----- 과제 기록 -----
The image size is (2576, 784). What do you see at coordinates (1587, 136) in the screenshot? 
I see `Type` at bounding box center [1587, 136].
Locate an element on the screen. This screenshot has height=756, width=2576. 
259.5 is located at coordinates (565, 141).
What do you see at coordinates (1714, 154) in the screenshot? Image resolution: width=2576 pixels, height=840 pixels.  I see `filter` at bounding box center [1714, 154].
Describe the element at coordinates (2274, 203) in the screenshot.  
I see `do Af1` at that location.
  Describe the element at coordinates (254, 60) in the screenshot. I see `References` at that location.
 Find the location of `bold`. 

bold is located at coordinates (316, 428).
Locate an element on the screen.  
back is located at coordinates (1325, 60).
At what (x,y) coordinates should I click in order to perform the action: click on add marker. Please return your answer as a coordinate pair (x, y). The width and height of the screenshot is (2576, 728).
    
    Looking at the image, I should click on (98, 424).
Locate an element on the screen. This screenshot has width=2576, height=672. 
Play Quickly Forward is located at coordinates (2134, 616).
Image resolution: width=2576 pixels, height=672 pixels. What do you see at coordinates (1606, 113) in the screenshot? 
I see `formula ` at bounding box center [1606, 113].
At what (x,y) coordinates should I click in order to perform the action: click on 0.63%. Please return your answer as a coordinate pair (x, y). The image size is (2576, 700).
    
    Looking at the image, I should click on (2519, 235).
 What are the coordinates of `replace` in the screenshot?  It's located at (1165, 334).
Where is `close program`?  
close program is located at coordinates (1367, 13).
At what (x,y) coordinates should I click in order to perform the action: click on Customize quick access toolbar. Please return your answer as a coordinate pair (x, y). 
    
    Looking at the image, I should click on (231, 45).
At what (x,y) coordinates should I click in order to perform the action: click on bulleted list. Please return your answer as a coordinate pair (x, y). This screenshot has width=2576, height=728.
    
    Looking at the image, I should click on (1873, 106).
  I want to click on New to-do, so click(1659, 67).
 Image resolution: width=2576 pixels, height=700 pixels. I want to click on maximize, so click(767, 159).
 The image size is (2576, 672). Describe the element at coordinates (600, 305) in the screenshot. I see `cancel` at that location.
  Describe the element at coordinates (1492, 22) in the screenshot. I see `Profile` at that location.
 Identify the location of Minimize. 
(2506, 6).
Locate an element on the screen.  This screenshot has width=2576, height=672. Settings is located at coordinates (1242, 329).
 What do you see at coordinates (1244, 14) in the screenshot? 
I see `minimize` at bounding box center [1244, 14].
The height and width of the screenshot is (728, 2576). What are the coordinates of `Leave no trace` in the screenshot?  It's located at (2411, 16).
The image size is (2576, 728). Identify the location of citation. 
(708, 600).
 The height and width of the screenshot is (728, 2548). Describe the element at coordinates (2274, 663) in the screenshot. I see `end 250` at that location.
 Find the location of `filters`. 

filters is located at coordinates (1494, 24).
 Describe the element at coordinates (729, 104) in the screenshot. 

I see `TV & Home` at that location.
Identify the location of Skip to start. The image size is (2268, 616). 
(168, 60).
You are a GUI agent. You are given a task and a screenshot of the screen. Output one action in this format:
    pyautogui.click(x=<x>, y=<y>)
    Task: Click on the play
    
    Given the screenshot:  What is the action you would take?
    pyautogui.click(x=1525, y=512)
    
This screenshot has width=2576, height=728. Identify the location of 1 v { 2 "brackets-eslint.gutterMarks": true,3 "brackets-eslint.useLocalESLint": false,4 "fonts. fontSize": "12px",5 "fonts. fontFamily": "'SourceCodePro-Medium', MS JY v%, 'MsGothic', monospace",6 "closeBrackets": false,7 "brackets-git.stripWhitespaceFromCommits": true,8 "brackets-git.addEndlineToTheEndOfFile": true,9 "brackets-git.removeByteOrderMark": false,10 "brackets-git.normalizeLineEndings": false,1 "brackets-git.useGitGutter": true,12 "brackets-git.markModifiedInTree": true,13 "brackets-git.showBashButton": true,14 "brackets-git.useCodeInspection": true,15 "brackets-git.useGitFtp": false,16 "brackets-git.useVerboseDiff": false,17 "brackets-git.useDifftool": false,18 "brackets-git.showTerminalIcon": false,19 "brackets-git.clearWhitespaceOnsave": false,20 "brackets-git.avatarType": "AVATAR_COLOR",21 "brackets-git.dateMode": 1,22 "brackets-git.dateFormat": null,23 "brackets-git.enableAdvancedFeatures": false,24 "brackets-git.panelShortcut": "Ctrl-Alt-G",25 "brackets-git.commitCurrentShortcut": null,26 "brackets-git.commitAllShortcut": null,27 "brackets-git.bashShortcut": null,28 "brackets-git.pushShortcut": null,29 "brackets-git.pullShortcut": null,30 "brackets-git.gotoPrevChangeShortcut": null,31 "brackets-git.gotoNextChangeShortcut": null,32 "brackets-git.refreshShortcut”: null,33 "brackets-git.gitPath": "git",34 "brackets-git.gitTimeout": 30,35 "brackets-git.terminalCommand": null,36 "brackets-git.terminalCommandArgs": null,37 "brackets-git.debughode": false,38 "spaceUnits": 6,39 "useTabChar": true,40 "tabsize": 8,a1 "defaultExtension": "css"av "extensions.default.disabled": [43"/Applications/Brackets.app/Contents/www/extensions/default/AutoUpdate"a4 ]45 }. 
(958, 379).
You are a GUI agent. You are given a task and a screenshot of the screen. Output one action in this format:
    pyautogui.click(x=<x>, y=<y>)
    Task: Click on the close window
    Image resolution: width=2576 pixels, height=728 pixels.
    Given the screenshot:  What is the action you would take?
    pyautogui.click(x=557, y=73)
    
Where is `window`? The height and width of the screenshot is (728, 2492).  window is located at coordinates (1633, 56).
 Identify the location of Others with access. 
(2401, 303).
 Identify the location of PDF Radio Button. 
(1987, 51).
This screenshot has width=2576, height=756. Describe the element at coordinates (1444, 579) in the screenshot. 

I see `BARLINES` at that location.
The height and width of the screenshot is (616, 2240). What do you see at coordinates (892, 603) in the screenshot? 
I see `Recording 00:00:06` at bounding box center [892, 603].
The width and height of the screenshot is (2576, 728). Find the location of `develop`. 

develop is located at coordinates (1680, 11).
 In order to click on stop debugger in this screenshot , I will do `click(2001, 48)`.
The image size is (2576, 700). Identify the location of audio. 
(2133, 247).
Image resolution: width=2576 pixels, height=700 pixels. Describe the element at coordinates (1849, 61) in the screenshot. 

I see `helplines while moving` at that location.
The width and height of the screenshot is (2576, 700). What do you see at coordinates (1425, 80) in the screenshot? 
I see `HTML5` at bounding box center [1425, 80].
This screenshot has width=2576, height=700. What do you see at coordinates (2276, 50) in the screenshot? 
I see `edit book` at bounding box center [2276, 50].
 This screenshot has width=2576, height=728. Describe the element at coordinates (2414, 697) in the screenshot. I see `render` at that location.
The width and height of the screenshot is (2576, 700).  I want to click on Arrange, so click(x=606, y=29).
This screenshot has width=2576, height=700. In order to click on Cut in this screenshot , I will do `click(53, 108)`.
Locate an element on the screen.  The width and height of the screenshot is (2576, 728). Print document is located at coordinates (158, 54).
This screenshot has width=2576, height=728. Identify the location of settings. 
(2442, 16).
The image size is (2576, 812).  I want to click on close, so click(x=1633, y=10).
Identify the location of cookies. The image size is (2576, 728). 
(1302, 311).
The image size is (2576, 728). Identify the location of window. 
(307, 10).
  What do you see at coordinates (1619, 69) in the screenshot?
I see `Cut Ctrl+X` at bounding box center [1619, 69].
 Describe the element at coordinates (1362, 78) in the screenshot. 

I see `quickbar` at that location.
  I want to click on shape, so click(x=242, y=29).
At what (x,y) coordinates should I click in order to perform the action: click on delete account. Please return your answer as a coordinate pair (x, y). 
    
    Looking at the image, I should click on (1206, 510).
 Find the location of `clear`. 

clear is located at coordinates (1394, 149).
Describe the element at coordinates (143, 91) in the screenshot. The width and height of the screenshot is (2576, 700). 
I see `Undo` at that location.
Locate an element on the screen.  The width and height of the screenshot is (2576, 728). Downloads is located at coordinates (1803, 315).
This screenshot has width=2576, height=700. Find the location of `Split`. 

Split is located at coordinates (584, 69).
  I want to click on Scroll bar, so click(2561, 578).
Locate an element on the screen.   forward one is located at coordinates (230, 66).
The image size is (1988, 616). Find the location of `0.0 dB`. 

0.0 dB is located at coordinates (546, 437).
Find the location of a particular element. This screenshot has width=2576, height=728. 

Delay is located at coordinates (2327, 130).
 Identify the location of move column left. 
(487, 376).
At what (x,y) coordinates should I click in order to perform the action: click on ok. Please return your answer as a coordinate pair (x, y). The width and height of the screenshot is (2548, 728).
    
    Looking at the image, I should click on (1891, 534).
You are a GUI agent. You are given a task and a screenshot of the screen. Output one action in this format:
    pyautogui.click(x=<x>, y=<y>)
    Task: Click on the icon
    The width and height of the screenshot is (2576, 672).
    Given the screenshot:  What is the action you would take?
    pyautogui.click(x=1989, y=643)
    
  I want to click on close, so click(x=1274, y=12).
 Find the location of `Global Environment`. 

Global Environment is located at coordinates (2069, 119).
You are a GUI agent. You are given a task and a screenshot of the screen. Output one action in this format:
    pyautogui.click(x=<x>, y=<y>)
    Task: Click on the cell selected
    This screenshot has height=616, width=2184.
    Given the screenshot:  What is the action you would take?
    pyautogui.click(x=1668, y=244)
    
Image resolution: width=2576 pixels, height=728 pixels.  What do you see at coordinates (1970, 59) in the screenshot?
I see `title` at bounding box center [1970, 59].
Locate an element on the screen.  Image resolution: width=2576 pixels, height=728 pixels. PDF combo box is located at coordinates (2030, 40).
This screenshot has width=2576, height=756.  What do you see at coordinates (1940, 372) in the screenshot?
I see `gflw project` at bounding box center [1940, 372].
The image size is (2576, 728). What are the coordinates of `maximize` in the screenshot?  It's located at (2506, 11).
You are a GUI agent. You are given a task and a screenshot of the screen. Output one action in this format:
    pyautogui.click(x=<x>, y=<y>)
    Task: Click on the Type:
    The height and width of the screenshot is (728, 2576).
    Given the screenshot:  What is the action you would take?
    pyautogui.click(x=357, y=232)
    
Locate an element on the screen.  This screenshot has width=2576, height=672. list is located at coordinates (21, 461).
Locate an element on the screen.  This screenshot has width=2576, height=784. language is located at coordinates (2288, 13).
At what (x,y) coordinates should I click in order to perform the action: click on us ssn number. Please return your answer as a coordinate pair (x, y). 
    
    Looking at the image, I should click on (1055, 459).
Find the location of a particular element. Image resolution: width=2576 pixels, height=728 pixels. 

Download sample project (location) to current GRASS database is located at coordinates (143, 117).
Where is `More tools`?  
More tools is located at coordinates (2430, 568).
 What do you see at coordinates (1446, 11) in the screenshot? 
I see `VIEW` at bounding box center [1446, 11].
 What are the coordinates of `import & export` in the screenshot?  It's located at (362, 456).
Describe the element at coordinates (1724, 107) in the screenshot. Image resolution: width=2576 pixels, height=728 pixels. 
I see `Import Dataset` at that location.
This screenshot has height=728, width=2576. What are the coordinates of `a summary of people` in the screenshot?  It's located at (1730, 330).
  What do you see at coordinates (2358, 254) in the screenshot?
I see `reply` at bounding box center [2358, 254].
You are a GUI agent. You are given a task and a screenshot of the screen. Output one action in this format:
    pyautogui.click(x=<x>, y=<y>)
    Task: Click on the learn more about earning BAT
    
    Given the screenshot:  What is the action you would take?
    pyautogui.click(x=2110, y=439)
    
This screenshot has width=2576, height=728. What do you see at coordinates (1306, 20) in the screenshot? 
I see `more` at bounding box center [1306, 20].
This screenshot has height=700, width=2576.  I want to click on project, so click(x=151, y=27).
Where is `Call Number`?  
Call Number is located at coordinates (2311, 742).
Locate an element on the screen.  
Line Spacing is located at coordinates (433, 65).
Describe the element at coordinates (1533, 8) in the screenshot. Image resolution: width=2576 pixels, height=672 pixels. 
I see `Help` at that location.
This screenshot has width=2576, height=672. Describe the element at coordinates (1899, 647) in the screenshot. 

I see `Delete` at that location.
-----
작성할 내용:
위 기록에서 "Identify the location of Skip" 문구가 있는 줄부터 "(958, 379)." 문구가 있는 줄까지를 한 줄당 문자열 하나씩 담은 JSON 목록으로 정리해 주시겠어요? 빈 줄은 빼 주세요.

문제 풀이:
[
  "Identify the location of Skip to start. The image size is (2268, 616). ",
  "(168, 60).",
  "You are a GUI agent. You are given a task and a screenshot of the screen. Output one action in this format:",
  "    pyautogui.click(x=<x>, y=<y>)",
  "    Task: Click on the play",
  "    Given the screenshot:  What is the action you would take?",
  "    pyautogui.click(x=1525, y=512)",
  "This screenshot has width=2576, height=728. Identify the location of 1 v { 2 \"brackets-eslint.gutterMarks\": true,3 \"brackets-eslint.useLocalESLint\": false,4 \"fonts. fontSize\": \"12px\",5 \"fonts. fontFamily\": \"'SourceCodePro-Medium', MS JY v%, 'MsGothic', monospace\",6 \"closeBrackets\": false,7 \"brackets-git.stripWhitespaceFromCommits\": true,8 \"brackets-git.addEndlineToTheEndOfFile\": true,9 \"brackets-git.removeByteOrderMark\": false,10 \"brackets-git.normalizeLineEndings\": false,1 \"brackets-git.useGitGutter\": true,12 \"brackets-git.markModifiedInTree\": true,13 \"brackets-git.showBashButton\": true,14 \"brackets-git.useCodeInspection\": true,15 \"brackets-git.useGitFtp\": false,16 \"brackets-git.useVerboseDiff\": false,17 \"brackets-git.useDifftool\": false,18 \"brackets-git.showTerminalIcon\": false,19 \"brackets-git.clearWhitespaceOnsave\": false,20 \"brackets-git.avatarType\": \"AVATAR_COLOR\",21 \"brackets-git.dateMode\": 1,22 \"brackets-git.dateFormat\": null,23 \"brackets-git.enableAdvancedFeatures\": false,24 \"brackets-git.panelShortcut\": \"Ctrl-Alt-G\",25 \"brackets-git.commitCurrentShortcut\": null,26 \"brackets-git.commitAllShortcut\": null,27 \"brackets-git.bashShortcut\": null,28 \"brackets-git.pushShortcut\": null,29 \"brackets-git.pullShortcut\": null,30 \"brackets-git.gotoPrevChangeShortcut\": null,31 \"brackets-git.gotoNextChangeShortcut\": null,32 \"brackets-git.refreshShortcut”: null,33 \"brackets-git.gitPath\": \"git\",34 \"brackets-git.gitTimeout\": 30,35 \"brackets-git.terminalCommand\": null,36 \"brackets-git.terminalCommandArgs\": null,37 \"brackets-git.debughode\": false,38 \"spaceUnits\": 6,39 \"useTabChar\": true,40 \"tabsize\": 8,a1 \"defaultExtension\": \"css\"av \"extensions.default.disabled\": [43\"/Applications/Brackets.app/Contents/www/extensions/default/AutoUpdate\"a4 ]45 }. ",
  "(958, 379)."
]